• [The problem]: Retype the records that come next, word for word.

• [Input for this task]:
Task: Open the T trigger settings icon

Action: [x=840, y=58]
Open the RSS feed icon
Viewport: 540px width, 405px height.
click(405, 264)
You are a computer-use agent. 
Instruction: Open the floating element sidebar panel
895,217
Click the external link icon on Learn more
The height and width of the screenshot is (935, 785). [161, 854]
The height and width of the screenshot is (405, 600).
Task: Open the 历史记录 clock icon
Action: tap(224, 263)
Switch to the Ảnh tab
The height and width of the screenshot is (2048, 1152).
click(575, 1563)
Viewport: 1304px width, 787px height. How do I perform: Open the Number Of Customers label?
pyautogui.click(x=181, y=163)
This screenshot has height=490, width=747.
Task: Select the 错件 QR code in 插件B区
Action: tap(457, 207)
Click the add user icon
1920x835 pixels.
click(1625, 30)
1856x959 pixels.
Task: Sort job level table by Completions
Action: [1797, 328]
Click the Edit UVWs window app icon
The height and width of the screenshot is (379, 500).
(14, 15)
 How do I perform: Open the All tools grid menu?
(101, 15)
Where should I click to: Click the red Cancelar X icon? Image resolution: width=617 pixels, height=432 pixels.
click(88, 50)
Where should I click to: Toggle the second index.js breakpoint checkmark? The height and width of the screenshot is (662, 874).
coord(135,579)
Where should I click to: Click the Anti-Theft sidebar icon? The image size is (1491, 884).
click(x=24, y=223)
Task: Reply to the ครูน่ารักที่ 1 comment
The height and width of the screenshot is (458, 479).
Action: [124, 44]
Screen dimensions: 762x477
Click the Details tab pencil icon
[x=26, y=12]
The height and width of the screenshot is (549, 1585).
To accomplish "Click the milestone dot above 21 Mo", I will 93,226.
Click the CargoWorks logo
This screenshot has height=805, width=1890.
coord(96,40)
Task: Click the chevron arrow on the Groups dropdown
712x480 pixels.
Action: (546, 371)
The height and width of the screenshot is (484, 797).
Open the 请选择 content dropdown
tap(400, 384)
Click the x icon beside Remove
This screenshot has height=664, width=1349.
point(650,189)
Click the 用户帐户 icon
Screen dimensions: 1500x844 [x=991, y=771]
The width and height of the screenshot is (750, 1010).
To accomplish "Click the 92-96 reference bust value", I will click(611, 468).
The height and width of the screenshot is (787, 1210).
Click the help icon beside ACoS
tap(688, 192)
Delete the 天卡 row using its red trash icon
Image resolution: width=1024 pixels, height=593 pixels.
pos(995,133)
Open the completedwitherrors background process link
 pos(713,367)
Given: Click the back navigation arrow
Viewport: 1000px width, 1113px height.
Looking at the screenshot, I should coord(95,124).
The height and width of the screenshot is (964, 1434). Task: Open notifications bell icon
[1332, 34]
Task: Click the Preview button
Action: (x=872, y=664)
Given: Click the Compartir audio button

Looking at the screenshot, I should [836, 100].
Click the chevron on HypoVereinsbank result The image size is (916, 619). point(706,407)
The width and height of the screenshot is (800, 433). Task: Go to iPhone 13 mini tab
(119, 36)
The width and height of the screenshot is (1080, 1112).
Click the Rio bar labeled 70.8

• [Answer to this exercise]:
Task: Open the T trigger settings icon

Action: [x=840, y=58]
Open the RSS feed icon
Viewport: 540px width, 405px height.
click(405, 264)
You are a computer-use agent. 
Instruction: Open the floating element sidebar panel
895,217
Click the external link icon on Learn more
The height and width of the screenshot is (935, 785). [161, 854]
The height and width of the screenshot is (405, 600).
Task: Open the 历史记录 clock icon
Action: tap(224, 263)
Switch to the Ảnh tab
The height and width of the screenshot is (2048, 1152).
click(575, 1563)
Viewport: 1304px width, 787px height. How do I perform: Open the Number Of Customers label?
pyautogui.click(x=181, y=163)
This screenshot has height=490, width=747.
Task: Select the 错件 QR code in 插件B区
Action: tap(457, 207)
Click the add user icon
1920x835 pixels.
click(1625, 30)
1856x959 pixels.
Task: Sort job level table by Completions
Action: [1797, 328]
Click the Edit UVWs window app icon
The height and width of the screenshot is (379, 500).
(14, 15)
 How do I perform: Open the All tools grid menu?
(101, 15)
Where should I click to: Click the red Cancelar X icon? Image resolution: width=617 pixels, height=432 pixels.
click(88, 50)
Where should I click to: Toggle the second index.js breakpoint checkmark? The height and width of the screenshot is (662, 874).
coord(135,579)
Where should I click to: Click the Anti-Theft sidebar icon? The image size is (1491, 884).
click(x=24, y=223)
Task: Reply to the ครูน่ารักที่ 1 comment
The height and width of the screenshot is (458, 479).
Action: [124, 44]
Screen dimensions: 762x477
Click the Details tab pencil icon
[x=26, y=12]
The height and width of the screenshot is (549, 1585).
To accomplish "Click the milestone dot above 21 Mo", I will 93,226.
Click the CargoWorks logo
This screenshot has height=805, width=1890.
coord(96,40)
Task: Click the chevron arrow on the Groups dropdown
712x480 pixels.
Action: (546, 371)
The height and width of the screenshot is (484, 797).
Open the 请选择 content dropdown
tap(400, 384)
Click the x icon beside Remove
This screenshot has height=664, width=1349.
point(650,189)
Click the 用户帐户 icon
Screen dimensions: 1500x844 [x=991, y=771]
The width and height of the screenshot is (750, 1010).
To accomplish "Click the 92-96 reference bust value", I will click(611, 468).
The height and width of the screenshot is (787, 1210).
Click the help icon beside ACoS
tap(688, 192)
Delete the 天卡 row using its red trash icon
Image resolution: width=1024 pixels, height=593 pixels.
pos(995,133)
Open the completedwitherrors background process link
 pos(713,367)
Given: Click the back navigation arrow
Viewport: 1000px width, 1113px height.
Looking at the screenshot, I should coord(95,124).
The height and width of the screenshot is (964, 1434). Task: Open notifications bell icon
[1332, 34]
Task: Click the Preview button
Action: (x=872, y=664)
Given: Click the Compartir audio button

Looking at the screenshot, I should [836, 100].
Click the chevron on HypoVereinsbank result The image size is (916, 619). point(706,407)
The width and height of the screenshot is (800, 433). Task: Go to iPhone 13 mini tab
(119, 36)
The width and height of the screenshot is (1080, 1112).
Click the Rio bar labeled 70.8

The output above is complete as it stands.